According to their recent findings, indeed we can.
In what is deemed the largest systematic review to ever examine cognitive bias education, the team canvassed 53 studies involving 10,941 participants, finding there are effective ways to teach students how to cut-through skewed cognition and to think with clarity.
This is a critical area of study, Noetel suggests.
“We think cognitive biases are really important for making good decisions. To be aware of those biases and be able to overcome them is a critical skill if we want to think clearly…
“If we’re seeing the world through very unclear glasses, it makes it very hard to make accurate judgments and make good decisions. And that applies to everything from financial decisions, being able to choose whether to buy a house, what house to buy, job decisions, relationship decisions.
“We know that a lot of these biases, like the sunk cost fallacy, for example, come up even in personal relationships or in jobs or projects that we’ve taken on.”
Noetel was surprised to discover that cognitive biases are not explicitly covered in the Australian Curriculum.
“There’s tangential mentions to it in some of the state philosophy curricula, but given critical thinking is seen in one of the core competencies that the Australian curriculum is supposed to target, not a single subject curriculum, even in psychology, covers the idea of cognitive bias,” he says.
We can’t simply assume students are learning about this elsewhere, he adds.
“I think you have to be careful not to design a curriculum where everyone thinks someone else is responsible, kind of like we’re doing a group assignment here as society, expecting that students are going to learn how to think critically and clearly.

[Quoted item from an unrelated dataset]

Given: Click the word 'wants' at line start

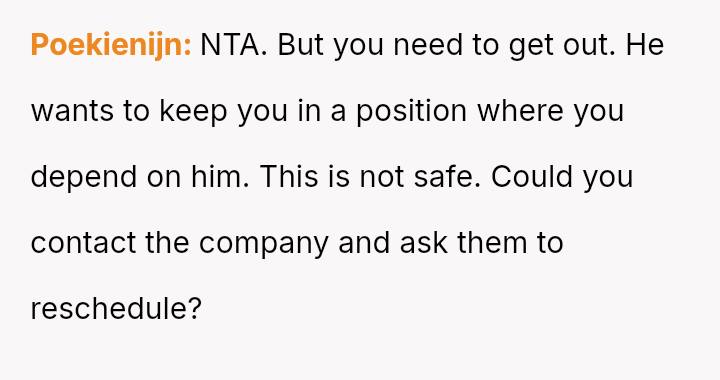Looking at the screenshot, I should click(72, 112).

“And as we all know in a group assignment, when it’s someone’s job to write the reference list, no one writes the reference list – unless someone has written in that it’s your responsibility.”
Whether it be false consensus, blind spot bias or otherwise, the expert says the most effective way to teach students to identify and change cognitive biases is through ‘hands-on practice’ and feedback, like that made possible via games and online programs.
Instruction alone had a weak impact, he suggests.
“The classic university lecturer (instructional style) was almost the worst-case scenario, and that’s because the students in the audience don’t really get a chance to make any judgments and get any feedback.
“Whereas video games that were designed to teach biases were the other end of the spectrum, because they’re constantly getting the student to make judgments.
“[But it’s not] just that ‘games work and lectures don’t’. The principle is trying to get students making lots of judgments to see if they’re accurate. And so for educators, that might mean using a website like Fakebook, which is free, where students make predictions either about the world or their own lives, and then they try to see how accurate that was.”
PhD candidate Ghassani Swaryandini, who led the study, explains the team looked at different types of biases and found some, like overconfidence, were relatively easy to shift.
“Most people go on thinking they are above average drivers or believe a DIY job will only take a weekend because no one ever tells us otherwise,” Swaryandini says.
“As a result, we tend to only remember the times we were correct, but if we got proper feedback about our judgements, we could learn to be more accurate.
“Many biases can combine to have a big impact on the decisions we make, so training students on a range of biases was the most helpful.”
The researcher says targeting and reducing bias is especially critical in the age of misinformation and AI.
“Cognitive bias plays a role when people fall into echo chambers or conspiracy theories, so the earlier we address that, the better,” she adds.
“While people can never be completely bias-free, it is reassuring you can start challenging ways of thinking during high school and university, setting up more opportunities for rational decision-making throughout life.”
Noetel says given the prominence of cognitive bias in public consciousness, it’s extraordinary they do not feature in the national curriculum.
“… you know, the first Nobel Prize ever given to a psychologist was [for identifying] a bunch of these cognitive biases, (so it’s surprising) it’s in none of the Australian curricula, despite the focus on developing critical thinking.”
Influential educational psychologist John Sweller has previously argued that there’s no evidence of any instructional strategy that can actually teach critical thinking.
According to Sweller, it’s only domain-specific knowledge stored in long-term memory plus our innate ability that allows these capabilities to flourish.
“At the end of the day, if you can think critically (or creatively) about something, it’s because you have a lot of knowledge about it,” he previously told EducationHQ.
Noetel maintains that students can and should be taught how to make sound decisions.
“I don’t think you can [do that] without identifying ways that those decisions go wrong. Cognitive biases are the most predictable ways in which decisions go wrong.
“And our research today shows that you can teach students to overcome a range of these biases in a relatively short period of time.
“So, I think the Australian curriculum should include something about decision-making, because it affects every domain of our lives, from our dietary choices, our personal choices, our financial choices and our career choices,” he says.